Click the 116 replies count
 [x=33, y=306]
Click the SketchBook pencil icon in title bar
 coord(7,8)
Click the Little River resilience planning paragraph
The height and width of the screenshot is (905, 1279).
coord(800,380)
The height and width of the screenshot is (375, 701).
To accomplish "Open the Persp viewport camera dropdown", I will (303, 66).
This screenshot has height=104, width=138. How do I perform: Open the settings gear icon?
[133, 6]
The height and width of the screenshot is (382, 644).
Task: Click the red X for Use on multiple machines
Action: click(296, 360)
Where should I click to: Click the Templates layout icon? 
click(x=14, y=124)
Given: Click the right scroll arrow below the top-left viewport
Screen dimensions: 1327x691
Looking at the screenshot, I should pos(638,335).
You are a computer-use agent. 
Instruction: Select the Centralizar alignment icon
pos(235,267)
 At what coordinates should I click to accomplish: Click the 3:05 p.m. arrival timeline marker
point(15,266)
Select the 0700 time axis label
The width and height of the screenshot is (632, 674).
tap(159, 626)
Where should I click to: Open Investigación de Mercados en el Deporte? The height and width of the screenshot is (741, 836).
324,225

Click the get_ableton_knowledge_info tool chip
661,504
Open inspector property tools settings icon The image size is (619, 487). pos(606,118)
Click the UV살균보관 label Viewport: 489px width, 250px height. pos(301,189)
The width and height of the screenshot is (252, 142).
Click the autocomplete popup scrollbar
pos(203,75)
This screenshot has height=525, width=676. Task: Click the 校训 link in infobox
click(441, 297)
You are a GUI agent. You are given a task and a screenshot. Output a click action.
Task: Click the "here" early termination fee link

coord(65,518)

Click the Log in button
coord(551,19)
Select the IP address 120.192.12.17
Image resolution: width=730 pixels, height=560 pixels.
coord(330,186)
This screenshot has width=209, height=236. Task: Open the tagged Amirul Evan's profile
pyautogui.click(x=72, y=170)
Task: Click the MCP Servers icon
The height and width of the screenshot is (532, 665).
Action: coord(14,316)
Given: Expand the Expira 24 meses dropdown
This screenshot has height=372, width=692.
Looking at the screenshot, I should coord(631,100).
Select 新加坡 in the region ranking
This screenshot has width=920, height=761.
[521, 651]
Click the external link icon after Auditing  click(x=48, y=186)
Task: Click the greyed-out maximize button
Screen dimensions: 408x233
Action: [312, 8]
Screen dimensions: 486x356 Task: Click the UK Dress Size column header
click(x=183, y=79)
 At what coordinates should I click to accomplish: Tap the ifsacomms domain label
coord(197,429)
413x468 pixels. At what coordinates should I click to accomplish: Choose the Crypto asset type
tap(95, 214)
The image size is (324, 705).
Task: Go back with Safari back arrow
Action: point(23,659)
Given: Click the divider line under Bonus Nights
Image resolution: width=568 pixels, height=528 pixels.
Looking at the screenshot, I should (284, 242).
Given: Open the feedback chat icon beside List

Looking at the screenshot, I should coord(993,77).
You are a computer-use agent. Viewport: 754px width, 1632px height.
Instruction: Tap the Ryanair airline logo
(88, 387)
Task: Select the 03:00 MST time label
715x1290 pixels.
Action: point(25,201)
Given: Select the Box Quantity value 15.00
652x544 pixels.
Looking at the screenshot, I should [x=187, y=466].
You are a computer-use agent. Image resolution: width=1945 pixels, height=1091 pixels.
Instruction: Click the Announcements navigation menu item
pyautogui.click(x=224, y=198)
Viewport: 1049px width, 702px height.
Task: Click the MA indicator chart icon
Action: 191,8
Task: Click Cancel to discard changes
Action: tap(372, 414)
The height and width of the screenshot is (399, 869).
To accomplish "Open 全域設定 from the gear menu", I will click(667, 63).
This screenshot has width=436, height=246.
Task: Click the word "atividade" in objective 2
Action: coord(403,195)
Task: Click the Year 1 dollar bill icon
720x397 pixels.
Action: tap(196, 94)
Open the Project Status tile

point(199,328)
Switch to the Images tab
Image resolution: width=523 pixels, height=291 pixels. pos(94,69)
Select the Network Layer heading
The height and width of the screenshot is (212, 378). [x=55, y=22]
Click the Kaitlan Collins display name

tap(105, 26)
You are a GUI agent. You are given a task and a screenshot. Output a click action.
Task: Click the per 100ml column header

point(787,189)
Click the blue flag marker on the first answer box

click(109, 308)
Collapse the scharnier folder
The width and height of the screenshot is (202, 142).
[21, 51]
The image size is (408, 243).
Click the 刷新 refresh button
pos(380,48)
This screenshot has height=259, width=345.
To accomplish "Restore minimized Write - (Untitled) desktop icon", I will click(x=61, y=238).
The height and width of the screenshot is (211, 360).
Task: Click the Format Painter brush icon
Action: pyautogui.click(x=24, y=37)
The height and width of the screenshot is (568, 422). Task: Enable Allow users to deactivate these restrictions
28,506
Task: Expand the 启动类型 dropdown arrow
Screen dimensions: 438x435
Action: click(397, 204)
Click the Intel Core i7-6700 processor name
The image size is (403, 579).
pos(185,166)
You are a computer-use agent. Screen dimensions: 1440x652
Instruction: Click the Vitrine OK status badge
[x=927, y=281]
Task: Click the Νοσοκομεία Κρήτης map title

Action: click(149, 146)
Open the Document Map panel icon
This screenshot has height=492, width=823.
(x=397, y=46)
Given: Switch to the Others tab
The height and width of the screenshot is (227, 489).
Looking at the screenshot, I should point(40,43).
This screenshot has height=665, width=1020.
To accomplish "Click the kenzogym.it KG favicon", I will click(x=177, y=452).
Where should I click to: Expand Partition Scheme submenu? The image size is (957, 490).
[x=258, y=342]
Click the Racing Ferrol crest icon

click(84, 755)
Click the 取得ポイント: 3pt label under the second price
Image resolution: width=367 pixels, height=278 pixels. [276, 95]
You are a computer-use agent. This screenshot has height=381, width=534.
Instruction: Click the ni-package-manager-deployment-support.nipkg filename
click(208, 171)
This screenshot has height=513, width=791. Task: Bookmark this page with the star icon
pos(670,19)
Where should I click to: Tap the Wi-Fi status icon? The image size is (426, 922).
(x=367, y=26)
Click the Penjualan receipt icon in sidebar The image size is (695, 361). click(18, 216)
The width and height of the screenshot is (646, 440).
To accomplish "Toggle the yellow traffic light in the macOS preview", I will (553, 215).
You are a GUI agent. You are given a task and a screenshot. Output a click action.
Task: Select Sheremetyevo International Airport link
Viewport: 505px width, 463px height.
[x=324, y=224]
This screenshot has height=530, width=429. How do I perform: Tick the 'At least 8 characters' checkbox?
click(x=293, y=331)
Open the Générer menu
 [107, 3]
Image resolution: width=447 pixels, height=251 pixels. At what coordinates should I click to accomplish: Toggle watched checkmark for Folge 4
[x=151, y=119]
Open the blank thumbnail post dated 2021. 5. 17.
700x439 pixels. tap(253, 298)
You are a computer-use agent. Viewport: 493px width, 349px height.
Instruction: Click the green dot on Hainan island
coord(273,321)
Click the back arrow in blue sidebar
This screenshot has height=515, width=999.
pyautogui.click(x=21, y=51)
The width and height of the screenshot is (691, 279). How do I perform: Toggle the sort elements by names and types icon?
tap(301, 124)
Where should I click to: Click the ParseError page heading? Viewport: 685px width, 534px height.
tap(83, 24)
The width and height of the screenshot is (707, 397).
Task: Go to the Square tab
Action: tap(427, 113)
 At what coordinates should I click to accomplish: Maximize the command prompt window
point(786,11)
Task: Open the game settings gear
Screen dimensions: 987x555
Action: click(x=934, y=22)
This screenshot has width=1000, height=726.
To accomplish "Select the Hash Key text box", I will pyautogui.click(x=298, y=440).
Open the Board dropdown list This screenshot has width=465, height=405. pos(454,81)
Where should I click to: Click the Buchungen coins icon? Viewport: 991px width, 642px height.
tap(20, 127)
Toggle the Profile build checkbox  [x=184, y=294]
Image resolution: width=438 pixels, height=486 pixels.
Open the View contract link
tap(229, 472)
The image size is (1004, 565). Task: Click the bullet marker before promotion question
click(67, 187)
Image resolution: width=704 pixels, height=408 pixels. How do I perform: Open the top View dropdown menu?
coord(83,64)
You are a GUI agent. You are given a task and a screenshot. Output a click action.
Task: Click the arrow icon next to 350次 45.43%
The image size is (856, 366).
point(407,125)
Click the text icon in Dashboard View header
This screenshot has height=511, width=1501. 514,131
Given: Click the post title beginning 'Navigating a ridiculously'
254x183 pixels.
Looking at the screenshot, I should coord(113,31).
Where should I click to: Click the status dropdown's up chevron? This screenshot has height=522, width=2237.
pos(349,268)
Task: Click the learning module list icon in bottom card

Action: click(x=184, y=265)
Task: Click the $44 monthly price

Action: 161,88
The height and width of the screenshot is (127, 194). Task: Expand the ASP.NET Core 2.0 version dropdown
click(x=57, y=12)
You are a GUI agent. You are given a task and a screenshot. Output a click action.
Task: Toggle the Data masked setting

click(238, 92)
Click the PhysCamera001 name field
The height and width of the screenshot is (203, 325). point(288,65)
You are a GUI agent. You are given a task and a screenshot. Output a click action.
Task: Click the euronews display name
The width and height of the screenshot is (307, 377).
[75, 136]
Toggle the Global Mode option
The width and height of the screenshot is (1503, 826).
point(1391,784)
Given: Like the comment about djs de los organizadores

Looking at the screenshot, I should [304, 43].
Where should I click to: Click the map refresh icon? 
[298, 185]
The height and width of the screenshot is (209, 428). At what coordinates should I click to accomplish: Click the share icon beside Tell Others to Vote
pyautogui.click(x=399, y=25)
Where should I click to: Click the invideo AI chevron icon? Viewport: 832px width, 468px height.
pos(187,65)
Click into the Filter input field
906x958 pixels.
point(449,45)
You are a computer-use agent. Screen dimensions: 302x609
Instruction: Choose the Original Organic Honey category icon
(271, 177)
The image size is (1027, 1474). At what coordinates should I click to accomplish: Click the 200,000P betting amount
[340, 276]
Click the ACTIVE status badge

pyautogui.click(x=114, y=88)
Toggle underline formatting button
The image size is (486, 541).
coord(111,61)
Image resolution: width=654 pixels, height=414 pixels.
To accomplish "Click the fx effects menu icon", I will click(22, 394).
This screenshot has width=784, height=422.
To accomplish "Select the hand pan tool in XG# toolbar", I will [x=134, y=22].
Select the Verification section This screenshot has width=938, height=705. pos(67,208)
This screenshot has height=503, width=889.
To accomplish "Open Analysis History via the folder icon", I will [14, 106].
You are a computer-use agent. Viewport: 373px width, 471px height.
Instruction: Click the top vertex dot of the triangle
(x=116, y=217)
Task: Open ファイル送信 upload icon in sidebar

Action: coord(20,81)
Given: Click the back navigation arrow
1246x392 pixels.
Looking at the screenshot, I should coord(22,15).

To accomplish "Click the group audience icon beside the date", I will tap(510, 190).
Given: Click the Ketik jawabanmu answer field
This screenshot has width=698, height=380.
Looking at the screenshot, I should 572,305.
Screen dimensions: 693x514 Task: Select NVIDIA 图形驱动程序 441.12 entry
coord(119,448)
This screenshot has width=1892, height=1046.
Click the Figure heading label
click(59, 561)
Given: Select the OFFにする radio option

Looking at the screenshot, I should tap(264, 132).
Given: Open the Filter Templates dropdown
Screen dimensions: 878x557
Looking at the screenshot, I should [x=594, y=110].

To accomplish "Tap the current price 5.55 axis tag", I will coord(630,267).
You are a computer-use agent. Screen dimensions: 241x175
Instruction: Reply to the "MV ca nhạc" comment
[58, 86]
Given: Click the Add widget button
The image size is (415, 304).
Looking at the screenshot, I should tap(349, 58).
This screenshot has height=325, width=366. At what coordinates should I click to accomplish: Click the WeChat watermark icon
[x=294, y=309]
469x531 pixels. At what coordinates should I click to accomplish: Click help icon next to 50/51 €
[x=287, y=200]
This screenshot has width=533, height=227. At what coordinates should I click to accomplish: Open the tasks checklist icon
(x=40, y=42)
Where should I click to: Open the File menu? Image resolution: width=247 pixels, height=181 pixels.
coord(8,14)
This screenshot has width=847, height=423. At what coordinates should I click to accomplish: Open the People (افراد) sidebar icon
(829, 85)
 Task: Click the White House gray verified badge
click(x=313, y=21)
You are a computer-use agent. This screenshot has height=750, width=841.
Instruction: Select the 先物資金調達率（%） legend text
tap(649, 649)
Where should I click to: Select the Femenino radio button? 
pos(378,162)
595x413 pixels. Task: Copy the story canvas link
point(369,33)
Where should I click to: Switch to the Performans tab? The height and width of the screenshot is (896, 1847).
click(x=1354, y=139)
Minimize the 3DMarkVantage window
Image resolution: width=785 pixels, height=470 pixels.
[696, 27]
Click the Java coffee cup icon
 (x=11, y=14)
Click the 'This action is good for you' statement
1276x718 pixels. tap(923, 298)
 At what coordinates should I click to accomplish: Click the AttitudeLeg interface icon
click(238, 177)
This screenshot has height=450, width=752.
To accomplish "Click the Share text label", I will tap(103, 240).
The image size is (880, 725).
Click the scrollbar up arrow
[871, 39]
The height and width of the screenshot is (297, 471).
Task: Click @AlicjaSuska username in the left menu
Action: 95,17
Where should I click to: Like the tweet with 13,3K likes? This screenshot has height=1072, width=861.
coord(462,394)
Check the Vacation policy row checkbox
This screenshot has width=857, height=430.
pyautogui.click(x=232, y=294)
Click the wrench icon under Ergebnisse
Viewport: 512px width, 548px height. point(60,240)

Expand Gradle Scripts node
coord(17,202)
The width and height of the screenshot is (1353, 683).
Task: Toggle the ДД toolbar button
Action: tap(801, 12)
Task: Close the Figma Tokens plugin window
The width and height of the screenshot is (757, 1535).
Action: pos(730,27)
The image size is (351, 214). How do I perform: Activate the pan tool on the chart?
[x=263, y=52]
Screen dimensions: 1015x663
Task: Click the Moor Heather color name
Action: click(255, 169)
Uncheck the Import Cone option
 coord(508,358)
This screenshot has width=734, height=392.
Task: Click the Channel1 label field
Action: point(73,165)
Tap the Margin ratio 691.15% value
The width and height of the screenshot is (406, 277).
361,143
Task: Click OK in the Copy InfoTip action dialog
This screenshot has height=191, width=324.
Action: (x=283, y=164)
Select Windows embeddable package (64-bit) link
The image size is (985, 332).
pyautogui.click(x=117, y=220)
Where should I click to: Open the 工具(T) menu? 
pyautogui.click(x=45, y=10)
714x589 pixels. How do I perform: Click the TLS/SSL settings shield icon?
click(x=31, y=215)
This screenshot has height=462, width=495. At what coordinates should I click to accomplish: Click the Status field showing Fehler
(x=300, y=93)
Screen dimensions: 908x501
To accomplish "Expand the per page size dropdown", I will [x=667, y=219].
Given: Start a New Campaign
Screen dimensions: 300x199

------------------------------------------------

- [TASK DESCRIPTION] From the records above, print only the lines between the one holding "Screen dimensions: 408x233" and the one holding "You are a computer-use agent. Image", inclusive, exactly as they stand.

- [COMPLETED TASK]
Screen dimensions: 408x233
Action: [312, 8]
Screen dimensions: 486x356 Task: Click the UK Dress Size column header
click(x=183, y=79)
 At what coordinates should I click to accomplish: Tap the ifsacomms domain label
coord(197,429)
413x468 pixels. At what coordinates should I click to accomplish: Choose the Crypto asset type
tap(95, 214)
The image size is (324, 705).
Task: Go back with Safari back arrow
Action: point(23,659)
Given: Click the divider line under Bonus Nights
Image resolution: width=568 pixels, height=528 pixels.
Looking at the screenshot, I should (284, 242).
Given: Open the feedback chat icon beside List

Looking at the screenshot, I should coord(993,77).
You are a computer-use agent. Viewport: 754px width, 1632px height.
Instruction: Tap the Ryanair airline logo
(88, 387)
Task: Select the 03:00 MST time label
715x1290 pixels.
Action: point(25,201)
Given: Select the Box Quantity value 15.00
652x544 pixels.
Looking at the screenshot, I should [x=187, y=466].
You are a computer-use agent. Image resolution: width=1945 pixels, height=1091 pixels.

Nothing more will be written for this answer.